Voice is essential in music therapy, but proficiency with other instruments is also required. Abilities on guitar, keyboards and wind instruments all come in handy, along with basic rhythm and percussion. How people identify with particular songs or pieces of music is entirely individual, said Zane. “At the end of the day, it’s mostly what you’re connecting with,” he said.

Three of Vibes’s four music therapists attended the session at Mountain Plaza: Zane, Mikayla and Karoline Thompson. Their fourth, Nicasia Rivera, was on another assignment.

After Mikayla’s variety of classics that sprinkled in early-’50s pop to ’70s-era country, Zane took over with higher energy selections such as “Hit the Road, Jack,” and “Blue Suede Shoes.” Mikayla and Karoline handed out shakers and tambourines to the residents. Some played along, others clapped and at least one danced with a staff member.

The work is joyful and challenging, said Zane.
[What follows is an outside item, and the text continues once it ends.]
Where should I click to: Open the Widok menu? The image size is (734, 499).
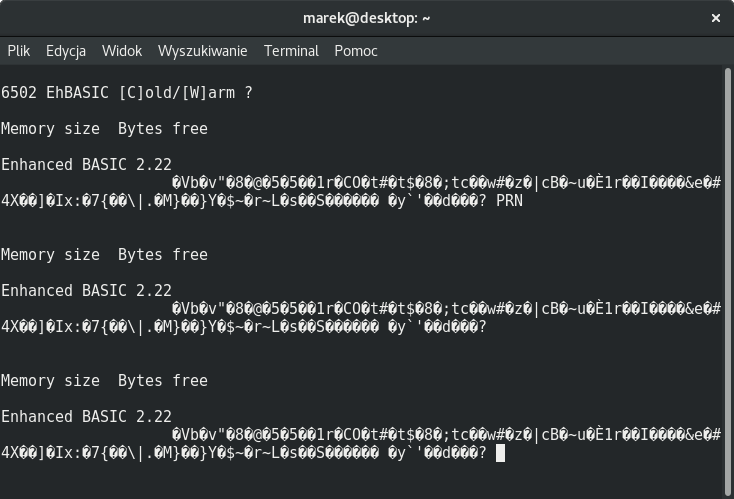122,50
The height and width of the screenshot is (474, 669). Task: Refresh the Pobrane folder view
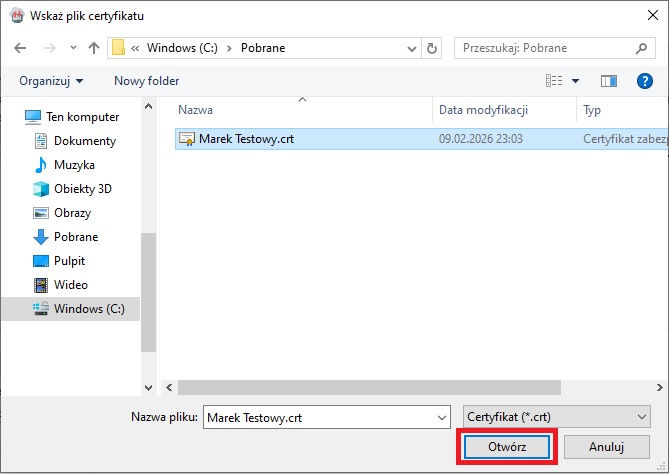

Teens at WBI are difficult to reach sometimes, but it’s the dementia patients that can leave an emotional mark.

The positive impact music therapy has on patients is significant, and most importantly it gives their families and caregivers precious moments that would otherwise be lost.

However, no one person or type of therapy can stop the inevitable.

“When you work with them for a long time and you slowly see them not remember things,” he said, “that’s tough, knowing that I could be the best music therapist in the world, and the best I can do is make it just a little slower.”